National Archives of Canada (PA-128847).
Lieutenant-Colonel V.A. Dextraze, Commanding Officer, 2nd Battalion, Royal 22e Regiment, on 9 Nov 51, just days before the battle. In 1952 he was made an Officer of the Order of the British Empire (OBE) for his service in Korea.

On 21 November 1951, the 2nd Battalion, Royal 22e Régiment (the Van Doos) relieved the King's Shropshire Light Infantry. Days before, on 4 November, Private Speakman of the Shropshires had earned the Victoria Cross for his role in defending the position.

National Archives of Canada (PA-184319).
The morning after a great battle, the Royal 22nd Regiment mortar platoon ready to fire. L to R: Pte. Daniel Primeau, Pte. Raymond Romeo, and Pte. Julien Blondin, all of Montréal, Quebec. Fire support by the battalion mortar platoon as well artillery and tanks was key factor in the successful defense.

The Canadian brigade held a front of almost four miles with the 2nd Battalion occupying the right. D Company of the Van Doos, the right forward company, held ground on a low saddle between Hill 355 on its right, occupied by the Americans, and the unoccupied Hill 227 on its left. At 3:00PM on 22 November, the Chinese commenced an intense bombardment of Hill 355 and the positions of the 2nd Battalion. The D Company trenches were under particularly heavy attack. Shells and rockets fell on the position throughout the night. Rain changed to snow, creating extremely difficult conditions for the Engineers trying to keep the supply routes, mere dirt tracks, open into the beleaguered companies.

On 23 November, the bombardment of shells and rockets intensified. Late in the day, the Chinese launched an assault with two companies against D Company and with a full regiment against the Americans on Hill 355. A fierce battle ensued. D Company held its ground but by early evening most of Hill 355 was in Chinese hands. The loss of Hill 355 if permanent constituted a severe threat to the UN line of defence and even the temporary presence of the Chinese on Hills 355 and 227 placed the Van Doos in a precarious situation. Their Commanding Officer (CO), Lieutenant-Colonel Jacques Dextraze – like Lieutenant-Colonel James Stone of 2PPCLI – was a battle-hardened veteran who had commanded a battalion in the Second World War. He calmly and confidently instructed all companies to cling to their positions.

National Archives of Canada (PA-184260).
D Company Officers that frustrated attacking enemy forces by controlling key positions around "Little Gibraltar". L to R: Platoon Commander Lt. R. MacDuff of Montréal, Quebec, Company Commander Major R. Liboiron of Ponteix, Sask., and Platoon Commanders Lt. Mario Cote of Chicoutimi, Quebec and Lt. Walter Nash of Ottawa, Ont. Maj. Liboiron was awarded the DSO for his conduct of the battle.
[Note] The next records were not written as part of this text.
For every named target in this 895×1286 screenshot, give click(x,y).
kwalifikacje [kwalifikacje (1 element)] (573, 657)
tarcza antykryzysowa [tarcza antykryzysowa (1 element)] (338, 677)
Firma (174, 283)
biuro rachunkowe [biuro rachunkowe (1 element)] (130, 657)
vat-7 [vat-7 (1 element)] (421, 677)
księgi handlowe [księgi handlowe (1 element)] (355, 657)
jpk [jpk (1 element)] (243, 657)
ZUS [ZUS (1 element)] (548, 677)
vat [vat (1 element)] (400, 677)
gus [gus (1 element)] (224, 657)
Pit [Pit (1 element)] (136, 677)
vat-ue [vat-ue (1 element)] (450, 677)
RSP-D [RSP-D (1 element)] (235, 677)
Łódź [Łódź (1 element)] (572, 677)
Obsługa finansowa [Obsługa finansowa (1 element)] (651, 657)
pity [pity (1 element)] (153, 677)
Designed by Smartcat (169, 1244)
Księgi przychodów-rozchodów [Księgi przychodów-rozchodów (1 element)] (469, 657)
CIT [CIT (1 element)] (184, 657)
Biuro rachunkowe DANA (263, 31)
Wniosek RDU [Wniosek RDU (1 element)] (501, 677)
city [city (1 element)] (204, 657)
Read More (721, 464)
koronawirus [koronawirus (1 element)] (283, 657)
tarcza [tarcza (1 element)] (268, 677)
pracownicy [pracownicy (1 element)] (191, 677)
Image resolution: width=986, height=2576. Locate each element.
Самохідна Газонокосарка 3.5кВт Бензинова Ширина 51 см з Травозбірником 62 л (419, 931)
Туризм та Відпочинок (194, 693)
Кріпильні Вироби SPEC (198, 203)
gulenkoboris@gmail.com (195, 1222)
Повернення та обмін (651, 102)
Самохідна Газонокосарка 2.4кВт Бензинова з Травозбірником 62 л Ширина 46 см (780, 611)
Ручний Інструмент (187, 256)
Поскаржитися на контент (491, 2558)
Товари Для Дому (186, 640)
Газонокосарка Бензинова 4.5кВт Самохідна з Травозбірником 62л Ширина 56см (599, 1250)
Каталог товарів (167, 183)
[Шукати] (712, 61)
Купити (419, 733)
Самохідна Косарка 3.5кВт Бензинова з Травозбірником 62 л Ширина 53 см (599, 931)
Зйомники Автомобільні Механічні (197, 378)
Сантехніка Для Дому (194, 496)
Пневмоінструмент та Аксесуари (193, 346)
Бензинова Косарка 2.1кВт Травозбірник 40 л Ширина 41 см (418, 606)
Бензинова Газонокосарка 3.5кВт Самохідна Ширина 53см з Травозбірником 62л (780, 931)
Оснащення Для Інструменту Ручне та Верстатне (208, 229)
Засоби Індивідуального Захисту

At 6PM D Company Commander, Acting/Major Réal Liboiron, reported a second attack that was repulsed with tank and artillery fire. Further attacks were repulsed during the night with the help of additional tanks sent in by the Brigade Commander, Brigadier Rockingham. Early next morning of the 24th the Americans were able to recapture most of Hill 355. The Divisional and Brigade Commanders came forward in the morning to observe the situation and congratulate Dextraze on the successful defence but within a few hours the Chinese struck again.

At dusk two companies attacked surrounding one of D Company's platoons and dislodging another. At 9:30PM the Chinese seemed to have withdrawn. A few hours later the battalion Scout and Sniper Platoon led by Cpl Le0 Major, a winner of a Distinguished Conduct Medal (DCM) in Holland in WW2, occupied the fallen position. Less than 30 minutes later the Chinese attacked with 300 men, outnumbering his platoon by twenty to one. When Dextraze ordered him to return to the battalion area Major coolly suggested that he withdraw a short distance and that the enemy then be engaged with mortars. The CO agreed and the Chinese were caught in the open breaking up their attack. For his “personal courage, coolness and leadership” he was awarded a bar to the DCM earned originally in 1945.

The next day, the 25th, was relatively quiet for the Van Doos but in the evening D Company once again came under attack. Unknown numbers of Chinese coming from Hill 227 were beaten off by artillery and the battalion 81mm Mortars. This was the last of seven attacks on the position over three days. Military historian David Bercuson comments in his study, Blood on the Hills: The Canadian Army in the Korean War,

“One conclusion is inescapable: the Canadians had fought well, both officers and men, and the eighty-four-hour travail of' D Company, 2R22eR, was one of the finest defensive actions in the history of the Canadian army.”

The battalion suffered 49 casualties including 15 dead; about half the losses were from D Company. Major Liboiron was awarded the Distinguished Service Order (DSO) and credited the company's success to “the will to fight and good communications”. The successful action was also due to outstanding work by the supporting arms such as artillery and tanks, and the battalion's Mortar Platoon and Scout Platoon.